# Start of SELECTED EXTRACT

Entity instance indentifiers and references.
Keys are attributes (or combinations of attributes) in an entity that identify instances of that or another entity. The declaration of a key on an attribute of an entity implicitly places a constraint on the values that instances of that entity may have for the given attribute. For example, declaring an attribute as a primary key or unique key of an entity also declares that no two instances of that entity may have the same value for that attribute. Similarly, declaring an attribute of an entity as a foreign key, referencing a primary key or unique key of another entity, also declares that no instance of the first entity may have a value for that attribute that doesn’t match the specified primary or unique key attribute value in an instance of the second entity.
A primary key is an attribute (or combination of attributes) designated to uniquely identify (and distinguish between) instances of an entity. Strong entities are required to have primary keys; in practice, weak entities usually have primary keys as well.
Primary keys must follow some rules quite strictly:
Only one primary key may be declared for an entity.
A NULL
value can’t be assigned to an attribute designated as a primary key.
All of the instances of an entity must have distinct values for the primary key attribute. Thus, the primary key represents a constraint, as noted above.
In addition, there are additional rules and guidelines that are either enforced by most database management systems, or followed widely in practice:
Primary key values are not reused. In other words, if an instance is removed from the set of instances for an entity (i.e. a row is removed from the table embodying the entity in the data store), its primary key value is not assigned to any instances added to the set in the future.
Primary key values are usually generated automatically—e.g., using auto-incremented integer sequences.

# End of SELECTED EXTRACT

▶ **TASK DIRECTIONS**
Write the next part of the text on primary keys, picking up right after its last sentence.

# Start of ROWS

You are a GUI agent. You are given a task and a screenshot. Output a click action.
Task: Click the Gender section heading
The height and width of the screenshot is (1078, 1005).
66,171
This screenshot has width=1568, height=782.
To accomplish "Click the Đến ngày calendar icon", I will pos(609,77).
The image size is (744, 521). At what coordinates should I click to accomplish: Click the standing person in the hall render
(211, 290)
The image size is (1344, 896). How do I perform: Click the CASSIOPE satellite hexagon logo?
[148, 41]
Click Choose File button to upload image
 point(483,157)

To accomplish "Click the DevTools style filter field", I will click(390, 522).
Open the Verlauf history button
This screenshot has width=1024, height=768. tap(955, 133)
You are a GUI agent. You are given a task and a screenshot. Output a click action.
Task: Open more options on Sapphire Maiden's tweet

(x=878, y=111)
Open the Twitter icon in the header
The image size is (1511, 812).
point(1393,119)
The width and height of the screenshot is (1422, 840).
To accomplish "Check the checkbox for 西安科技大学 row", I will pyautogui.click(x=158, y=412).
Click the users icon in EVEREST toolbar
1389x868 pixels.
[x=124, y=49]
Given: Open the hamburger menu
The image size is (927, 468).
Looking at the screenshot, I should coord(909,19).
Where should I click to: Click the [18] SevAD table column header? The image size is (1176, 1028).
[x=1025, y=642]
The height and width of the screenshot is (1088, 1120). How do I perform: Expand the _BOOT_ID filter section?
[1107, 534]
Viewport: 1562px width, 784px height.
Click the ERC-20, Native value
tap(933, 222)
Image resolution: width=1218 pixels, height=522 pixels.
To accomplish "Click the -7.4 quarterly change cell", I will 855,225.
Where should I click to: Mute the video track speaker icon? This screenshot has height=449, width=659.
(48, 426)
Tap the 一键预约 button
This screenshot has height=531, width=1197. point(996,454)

# End of ROWS

▶ **EXERCISE OUTPUT**
As a matter of practice, an attribute used as a primary key should be dedicated to that purpose, and should not have any other intrinsic meaning.
For example, while it may seem natural to use the social security number (SSN) as a primary key in an employee
entity (assuming the set of employee
instances is intended to contain only US citizens and non-citizens who may legally work in the US), doing so is not advisable: It would couple (to an unacceptable level) the data model implementation with external factors that are not within our control. In this case, our data model implementation would require significant changes (not just to the employee
entity, but to many others as well) if the length or makeup of SSNs were changed by the Social Security Administration.
In the example below, repeated from the previous page, student_id
is the attribute designated as the primary key. As described previously, it is shown in bold, with the PK
indicator.
A unique key is an attribute (or combination of attributes), other than that used for a primary key, that uniquely identifies an entity instance. While unique keys and primary keys are similar in some ways, the rules and practical guidelines for unique keys are less strict than for primary keys.
Unique keys may permit NULL
values (though this isn’t always a good idea).
An entity may have more than one unique key declared.
All the instances of an entity must have distinct values for the unique key attribute(s), at least for non-NULL
values. Thus, like the primary key, a unique key represents a constraint on the instances in the entity set. However, while some database management systems permit a single instance of an entity to have a NULL
value for a unique key attribute, some others suspend the unique key constraint altogether for instances with a NULL
value in a unique key attribute.
As a rule, database management systems do not include the same support for automatic generation of unique key attribute values as they do for primary key attribute values.
In practice, while primary key attributes should be dedicated to that purpose, unique keys are often declared for attributes that have some intrinsic meaning. Expanding on the SSN scenario described above, if an employee
entity includes a social_security_number
attribute, declaring that attribute as a unique key would help avoid the accidental addition of duplicate or redundant employee
instances, since the unique key constraint would prevent multiple instances with the same SSN.
In an ERD, unique keys should be denoted by a UK
, UQ
, or UX
indicator. Since an entity may have multiple unique keys, these indicators should be numbered. (In the DDC style guide, these are declared as strict rules.)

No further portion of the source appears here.